I don’t know if you’re familiar with the term, but what you’re describing is similar to the experience that many agender folk describe.
Suffice to say, I experience gender very differently to you. I’ve “felt” my gender since before I hit puberty. Before I had the words to understand it, before I knew what femininity or masculinity even were, before I experienced my sexuality…
Nor did I. For me, it came around the same time I started to understand gender and sex. The more I understood it, the more I knew it was wrong.
For me, it was initially tied in the physical. I knew my body should have been different. I wished it was different. I dreamed, prayed, hoped and fantasized that it would be different. It was an awareness that I was “like them” with girls and “not like them” with boys. I knew it was wrong when I was grouped with boys.
That’s what it felt like. Not an understanding of others peoples experiences, but an understanding of how my own sense of self was at odds with both my body, and the assumptions that my body created in people.
For someone who doesn’t feel gender, then of course you aren’t going to understand the experience of folk who do, anymore than I can understand what it’s like to not feel it.
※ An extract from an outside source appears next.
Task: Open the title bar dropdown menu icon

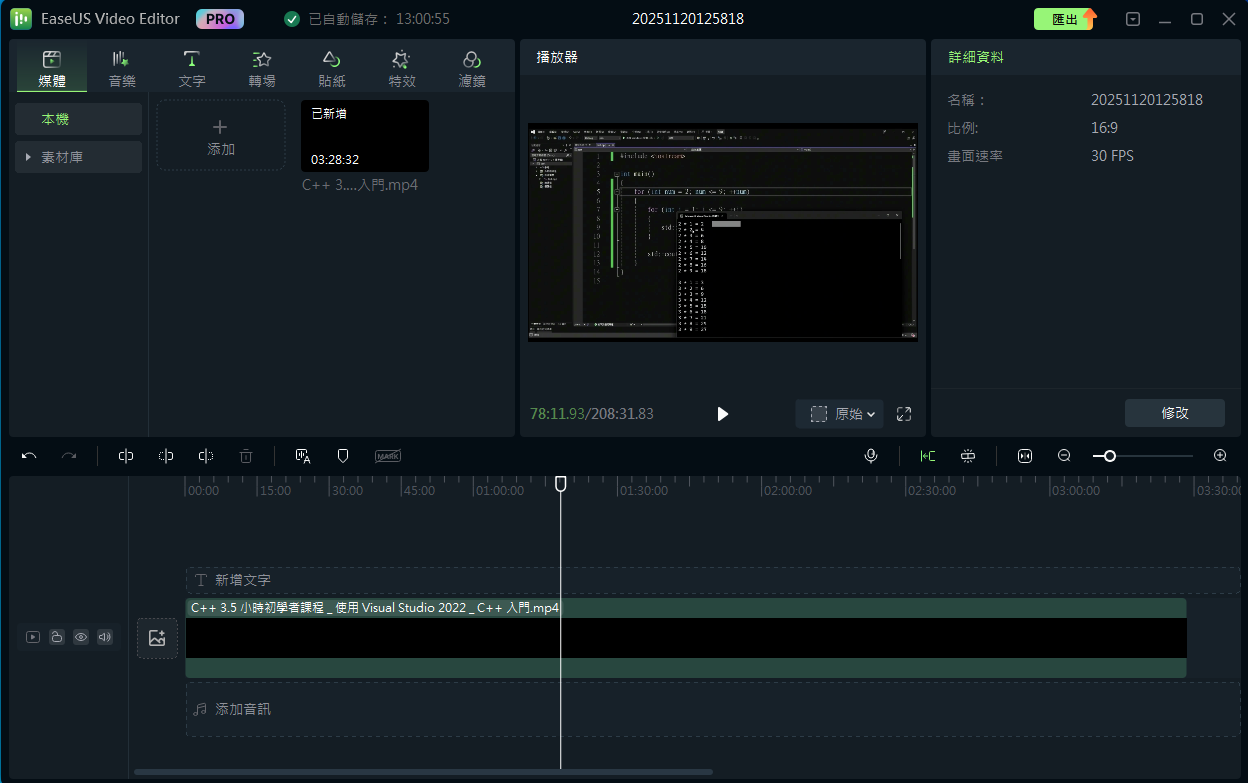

All I can is that analogies about colour aren’t particularly apt here, because it doesn’t work like that. My gender doesn’t exist because of shared consensus (although it is shaped by that consensus). My gender doesn’t exist because I was able to understand other peoples experiences. My gender is just something I’ve always felt, and that I’ve tried to make sense of over the years. I describe it now in clear, defined terms, but when I was younger, it didn’t work like that. I knew my body was wrong, but the social stuff, the gender stuff? Finding the words for that would take decades. But even as I said, I was finding the words to describe an experience that was always there.